The private student loan default rate index dropped to 3.6% in second-quarter 2013, the first time it has dipped below 4.0% since 2007, says Moody’s Investors Service in its second-quarter performance report on the sector.
Moody’s expects the default rate index of private student loans will continue to fall year over year in 2013 but will remain above pre-recession rates. According to the ratings agency, securitization issued between 2010 and 2013 contain loans of stronger credit quality and are likely to perform better than 2006 to 2009 securitizations.
"The default rate index will continue to fall in 2013, but will remain higher than average pre-recession levels of 2.5% because of the continuing high rate of unemployment," said Moody’s analyst Stephanie Fustar, author of the report. "Even though the unemployment rate for young college graduates has improved, higher student loan debt and lower earnings than pre-recession levels will limit borrowers" ability to repay loans."

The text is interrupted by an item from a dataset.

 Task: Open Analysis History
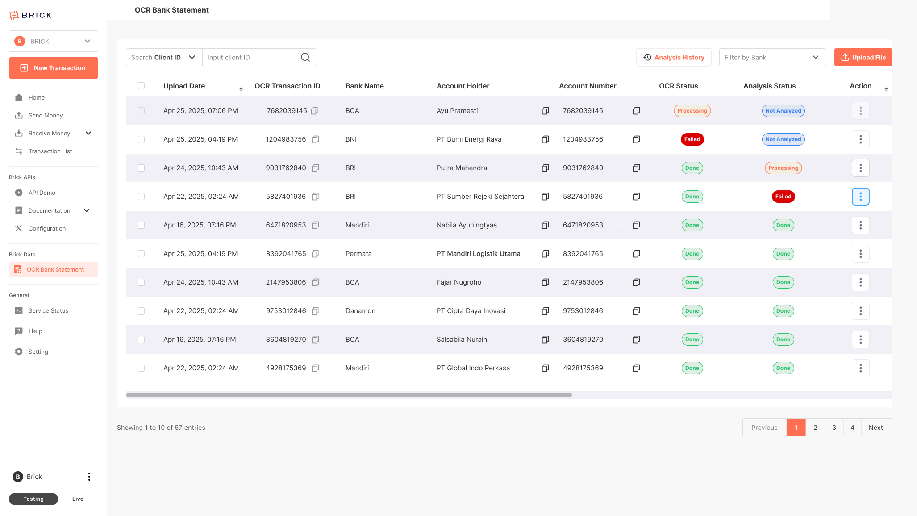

The default rate index for second quarter 2013 was 3.6%, down from 4.2% in second-quarter 2012. It has fallen to less than half of the 7.9% peak in third-quarter 2009. The 90-plus delinquency rate for second quarter 2013 was 2.1%, down from 2.4% in second-quarter 2012.
Moody’s private student loan indices track more than ten years of credit performance data on 72 private student loan securitizations that Moody's rates, representing approximately $40 billion in outstanding pool balance. Securitization by Sallie Mae, First Marblehead, The Student Loan Corp., Keycorp and Access Group make up 83% of the securitization represented in the Moody’s indices.